Hi Daniel,
Our results so far demonstrate that, in any case, a component running on core 1 utilizes at least the rom and log services provided by init which is running on core 0. Also the usage of a second level init component (which is suggested by the genode book) didn't change the resulting behavior.
this observation is correct. All session interfaces provided by core are served by a single thread running on the boot CPU. Also the init instance spawned by core is started on the same CPU. There are two reasons for this way of operation.
First, however complex your Genode system is, the ultimate allocation and arbitration of physical resources must happen - and be synchronized across CPUs - at a central point. Whether the synchronization happens via multiple threads (running on a different CPU each) contending for a lock or by serializing RPC calls to a single thread, cross-CPU synchronization is inevitable. We picked the latter path because it is simpler.

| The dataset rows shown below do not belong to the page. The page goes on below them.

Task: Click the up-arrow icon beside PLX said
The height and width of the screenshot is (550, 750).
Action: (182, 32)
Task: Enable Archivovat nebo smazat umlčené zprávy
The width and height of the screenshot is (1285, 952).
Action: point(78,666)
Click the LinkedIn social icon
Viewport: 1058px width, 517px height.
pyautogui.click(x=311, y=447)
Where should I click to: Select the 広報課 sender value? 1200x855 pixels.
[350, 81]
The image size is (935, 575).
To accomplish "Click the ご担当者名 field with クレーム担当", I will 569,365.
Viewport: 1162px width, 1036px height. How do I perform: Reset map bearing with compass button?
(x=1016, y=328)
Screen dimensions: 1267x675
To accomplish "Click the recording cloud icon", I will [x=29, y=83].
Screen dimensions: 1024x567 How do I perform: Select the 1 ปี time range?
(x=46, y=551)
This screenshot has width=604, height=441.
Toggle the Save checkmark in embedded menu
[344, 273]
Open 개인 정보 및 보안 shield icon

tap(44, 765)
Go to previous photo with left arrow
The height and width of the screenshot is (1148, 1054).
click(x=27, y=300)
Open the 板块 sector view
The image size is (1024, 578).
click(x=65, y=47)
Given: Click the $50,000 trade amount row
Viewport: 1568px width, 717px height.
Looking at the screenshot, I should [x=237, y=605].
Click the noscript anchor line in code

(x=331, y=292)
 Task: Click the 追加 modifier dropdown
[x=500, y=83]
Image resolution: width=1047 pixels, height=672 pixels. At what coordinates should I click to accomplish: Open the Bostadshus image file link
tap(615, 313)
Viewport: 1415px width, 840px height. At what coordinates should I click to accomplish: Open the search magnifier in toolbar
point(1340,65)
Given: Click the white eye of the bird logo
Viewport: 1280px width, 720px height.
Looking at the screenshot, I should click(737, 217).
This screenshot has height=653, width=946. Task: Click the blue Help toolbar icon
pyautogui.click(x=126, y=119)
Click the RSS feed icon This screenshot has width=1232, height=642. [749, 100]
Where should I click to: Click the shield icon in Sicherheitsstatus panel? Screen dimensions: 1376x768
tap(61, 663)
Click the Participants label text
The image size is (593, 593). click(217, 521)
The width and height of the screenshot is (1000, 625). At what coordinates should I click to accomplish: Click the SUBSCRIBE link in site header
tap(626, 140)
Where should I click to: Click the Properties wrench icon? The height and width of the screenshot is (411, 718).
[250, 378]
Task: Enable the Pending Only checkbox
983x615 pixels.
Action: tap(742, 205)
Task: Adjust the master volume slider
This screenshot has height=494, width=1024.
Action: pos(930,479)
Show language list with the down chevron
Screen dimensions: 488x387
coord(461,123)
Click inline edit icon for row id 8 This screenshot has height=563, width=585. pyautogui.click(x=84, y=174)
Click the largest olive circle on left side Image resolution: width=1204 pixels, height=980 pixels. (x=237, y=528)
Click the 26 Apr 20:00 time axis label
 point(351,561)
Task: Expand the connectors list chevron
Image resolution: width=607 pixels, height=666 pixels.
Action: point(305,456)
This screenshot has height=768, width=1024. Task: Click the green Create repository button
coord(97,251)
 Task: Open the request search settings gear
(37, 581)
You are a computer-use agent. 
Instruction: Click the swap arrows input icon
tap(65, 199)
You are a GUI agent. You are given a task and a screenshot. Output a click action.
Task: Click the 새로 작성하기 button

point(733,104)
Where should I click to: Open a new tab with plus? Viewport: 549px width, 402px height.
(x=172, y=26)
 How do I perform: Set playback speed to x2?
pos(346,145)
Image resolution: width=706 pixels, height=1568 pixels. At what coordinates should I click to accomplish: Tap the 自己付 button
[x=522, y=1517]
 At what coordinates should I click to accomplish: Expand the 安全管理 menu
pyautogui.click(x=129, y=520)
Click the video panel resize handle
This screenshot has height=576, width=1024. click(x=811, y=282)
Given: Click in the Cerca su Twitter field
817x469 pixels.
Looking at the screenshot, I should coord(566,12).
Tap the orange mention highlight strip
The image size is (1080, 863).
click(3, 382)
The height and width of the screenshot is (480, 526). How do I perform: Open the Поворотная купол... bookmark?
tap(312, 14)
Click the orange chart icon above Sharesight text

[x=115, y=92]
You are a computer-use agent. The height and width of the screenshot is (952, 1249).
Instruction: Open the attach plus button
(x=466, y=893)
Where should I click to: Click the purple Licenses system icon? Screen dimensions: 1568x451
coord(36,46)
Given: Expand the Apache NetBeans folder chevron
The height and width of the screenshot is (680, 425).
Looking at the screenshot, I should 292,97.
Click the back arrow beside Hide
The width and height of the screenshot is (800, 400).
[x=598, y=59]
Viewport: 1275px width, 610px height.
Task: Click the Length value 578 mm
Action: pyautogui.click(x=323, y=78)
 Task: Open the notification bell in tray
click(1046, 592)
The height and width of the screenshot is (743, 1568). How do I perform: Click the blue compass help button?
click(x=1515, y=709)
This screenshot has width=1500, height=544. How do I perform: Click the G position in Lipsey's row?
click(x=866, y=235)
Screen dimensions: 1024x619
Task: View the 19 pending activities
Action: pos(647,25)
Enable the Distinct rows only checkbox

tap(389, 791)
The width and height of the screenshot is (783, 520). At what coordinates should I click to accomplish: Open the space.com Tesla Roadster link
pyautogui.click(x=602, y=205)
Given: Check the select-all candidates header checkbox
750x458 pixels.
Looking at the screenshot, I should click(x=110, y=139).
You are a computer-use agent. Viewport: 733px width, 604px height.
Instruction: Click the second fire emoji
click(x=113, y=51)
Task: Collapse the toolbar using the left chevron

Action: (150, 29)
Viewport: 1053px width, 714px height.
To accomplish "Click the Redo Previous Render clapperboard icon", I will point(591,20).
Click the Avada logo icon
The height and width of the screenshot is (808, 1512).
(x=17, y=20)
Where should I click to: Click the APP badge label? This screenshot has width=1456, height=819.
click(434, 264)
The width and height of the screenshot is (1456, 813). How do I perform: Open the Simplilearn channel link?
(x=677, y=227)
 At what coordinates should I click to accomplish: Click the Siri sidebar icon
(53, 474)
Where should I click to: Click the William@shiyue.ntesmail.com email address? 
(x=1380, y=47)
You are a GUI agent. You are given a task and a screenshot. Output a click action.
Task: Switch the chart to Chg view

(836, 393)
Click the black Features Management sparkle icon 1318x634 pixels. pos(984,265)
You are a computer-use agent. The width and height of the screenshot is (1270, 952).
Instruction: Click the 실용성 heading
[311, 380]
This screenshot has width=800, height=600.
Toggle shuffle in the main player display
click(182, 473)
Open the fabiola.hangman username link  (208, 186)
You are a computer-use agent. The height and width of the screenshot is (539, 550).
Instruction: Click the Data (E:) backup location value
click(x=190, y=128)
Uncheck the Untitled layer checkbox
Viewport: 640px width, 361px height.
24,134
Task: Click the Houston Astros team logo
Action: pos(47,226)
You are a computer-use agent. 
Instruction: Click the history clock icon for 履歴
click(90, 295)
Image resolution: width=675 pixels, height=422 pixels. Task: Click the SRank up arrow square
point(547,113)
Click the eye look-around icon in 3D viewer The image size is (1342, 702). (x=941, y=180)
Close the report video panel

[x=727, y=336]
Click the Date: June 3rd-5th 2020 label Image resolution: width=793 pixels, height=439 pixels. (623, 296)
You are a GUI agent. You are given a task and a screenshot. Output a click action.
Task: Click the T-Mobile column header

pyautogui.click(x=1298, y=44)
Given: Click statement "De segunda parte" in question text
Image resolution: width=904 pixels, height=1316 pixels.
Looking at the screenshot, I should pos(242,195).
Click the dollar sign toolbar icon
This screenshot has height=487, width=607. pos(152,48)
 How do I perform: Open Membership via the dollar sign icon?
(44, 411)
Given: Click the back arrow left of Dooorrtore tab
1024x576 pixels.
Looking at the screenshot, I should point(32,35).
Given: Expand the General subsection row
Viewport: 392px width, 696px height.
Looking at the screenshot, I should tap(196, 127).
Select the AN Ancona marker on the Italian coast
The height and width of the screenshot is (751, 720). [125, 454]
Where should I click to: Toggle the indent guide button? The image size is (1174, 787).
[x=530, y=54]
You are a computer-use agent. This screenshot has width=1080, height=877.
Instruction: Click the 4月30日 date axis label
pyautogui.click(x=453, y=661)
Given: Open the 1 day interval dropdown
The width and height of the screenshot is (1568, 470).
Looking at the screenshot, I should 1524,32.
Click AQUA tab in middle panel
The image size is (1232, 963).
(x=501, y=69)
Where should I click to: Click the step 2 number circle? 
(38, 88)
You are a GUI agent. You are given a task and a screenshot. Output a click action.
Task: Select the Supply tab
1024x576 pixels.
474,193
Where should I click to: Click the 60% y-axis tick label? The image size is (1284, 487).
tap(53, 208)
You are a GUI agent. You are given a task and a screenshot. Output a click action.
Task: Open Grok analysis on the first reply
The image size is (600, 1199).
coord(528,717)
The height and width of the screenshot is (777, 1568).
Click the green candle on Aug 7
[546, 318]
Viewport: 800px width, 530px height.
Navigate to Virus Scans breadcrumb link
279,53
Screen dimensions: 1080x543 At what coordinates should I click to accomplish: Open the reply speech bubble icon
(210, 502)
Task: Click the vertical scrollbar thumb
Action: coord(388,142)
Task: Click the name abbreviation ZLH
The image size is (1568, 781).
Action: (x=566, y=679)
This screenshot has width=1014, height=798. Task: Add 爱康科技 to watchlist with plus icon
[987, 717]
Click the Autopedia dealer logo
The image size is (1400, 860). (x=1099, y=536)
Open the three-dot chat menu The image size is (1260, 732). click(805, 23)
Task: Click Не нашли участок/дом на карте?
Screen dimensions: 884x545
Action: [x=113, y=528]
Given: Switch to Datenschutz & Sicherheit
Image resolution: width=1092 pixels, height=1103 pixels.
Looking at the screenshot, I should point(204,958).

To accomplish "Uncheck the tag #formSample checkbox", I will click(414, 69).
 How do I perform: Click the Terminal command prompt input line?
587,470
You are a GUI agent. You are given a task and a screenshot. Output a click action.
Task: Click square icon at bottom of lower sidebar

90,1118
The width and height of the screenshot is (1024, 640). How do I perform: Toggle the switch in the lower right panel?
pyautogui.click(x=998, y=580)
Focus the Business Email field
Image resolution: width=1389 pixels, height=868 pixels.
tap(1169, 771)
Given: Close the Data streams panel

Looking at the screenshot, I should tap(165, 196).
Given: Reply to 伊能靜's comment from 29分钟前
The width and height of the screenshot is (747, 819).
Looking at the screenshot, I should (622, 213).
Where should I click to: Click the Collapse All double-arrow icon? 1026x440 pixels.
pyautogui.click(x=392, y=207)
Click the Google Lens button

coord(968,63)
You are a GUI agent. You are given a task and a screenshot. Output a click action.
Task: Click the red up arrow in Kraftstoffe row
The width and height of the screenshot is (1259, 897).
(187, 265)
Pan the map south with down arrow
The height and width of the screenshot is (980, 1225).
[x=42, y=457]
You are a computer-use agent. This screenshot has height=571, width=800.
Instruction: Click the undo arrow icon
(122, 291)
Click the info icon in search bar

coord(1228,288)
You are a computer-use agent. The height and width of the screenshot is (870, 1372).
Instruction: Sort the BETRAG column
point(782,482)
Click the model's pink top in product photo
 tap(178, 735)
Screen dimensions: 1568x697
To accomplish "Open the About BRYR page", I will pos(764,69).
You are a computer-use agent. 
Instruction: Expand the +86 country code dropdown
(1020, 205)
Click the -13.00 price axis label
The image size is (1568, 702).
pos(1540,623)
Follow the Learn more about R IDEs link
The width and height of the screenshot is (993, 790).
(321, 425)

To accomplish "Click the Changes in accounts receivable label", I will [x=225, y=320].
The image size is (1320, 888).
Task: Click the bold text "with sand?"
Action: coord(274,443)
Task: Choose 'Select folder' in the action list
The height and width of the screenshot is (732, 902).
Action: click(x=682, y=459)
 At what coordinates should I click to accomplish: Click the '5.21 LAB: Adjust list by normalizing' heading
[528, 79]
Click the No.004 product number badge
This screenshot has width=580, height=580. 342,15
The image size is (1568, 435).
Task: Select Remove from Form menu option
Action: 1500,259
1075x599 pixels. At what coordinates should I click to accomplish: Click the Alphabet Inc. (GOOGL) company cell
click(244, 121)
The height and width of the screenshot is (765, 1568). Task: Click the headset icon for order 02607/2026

Second, core has no prior knowledge about the demands of the user land and does not even try to be clever (e.g., it does not balance threads among CPUs automatically). The first point where such policy enters the picture is the configuration of init. Hence, a secondary init can be moved to a different CPU by the means of the configuration of the primary init, but the primary init instance is bound to the boot CPU.
Of course, genode is not meant to be a separation kernel by design, but would it still be possible to map/assign resources/partitions to corresponding cores? Or do all components running on different cores still have to contact the genode CORE component which is running on core 0?
Should multi-core scalability become a concern (our today's workloads clearly don't suffer from the current design), I see three principle ways for improvement.
1. Combining the notions of a low-count SMP Genode system and a "distributed" Genode system (in multikernel fashion). In this picture, there would be multiple loosely-coupled Genode systems running on the same machine, using only a few coarsely shared resources. Each of these Genode systems would control multiple CPUs that are close to each other according to the physical CPU topology. So the current way of inter-CPU synchronization can work well within each of these systems.
2. Core could create an entrypoint for each physical CPU. For certain core services (PD, IRQ), it could take the client-provided session- affinity information into account to create the respective session object on the same CPU as the client. So RPC calls could be served independently. As noted above, the entrypoints must still be synchronized with each other. For IRQ sessions, this could generally be beneficial since each IRQ session is fairly free-standing. On the other hand, kernels like base-hw and NOVA don't actually need any interplay between the user-level device driver and core for servicing interrupts.
3. Should we observe a high contention on a specific core service, let's say the RAM service, one could implement "cached" versions of this service as a separate component. This could be a RAM server that initially allocates dataspaces from core and hands them out to its clients. The physical RAM could be partitioned among several of such cache services - each running on a different CPU. This could work also well for the ROM service.
That said, there are currently no concrete plans to pursue any of those ideas.
Cheers Norman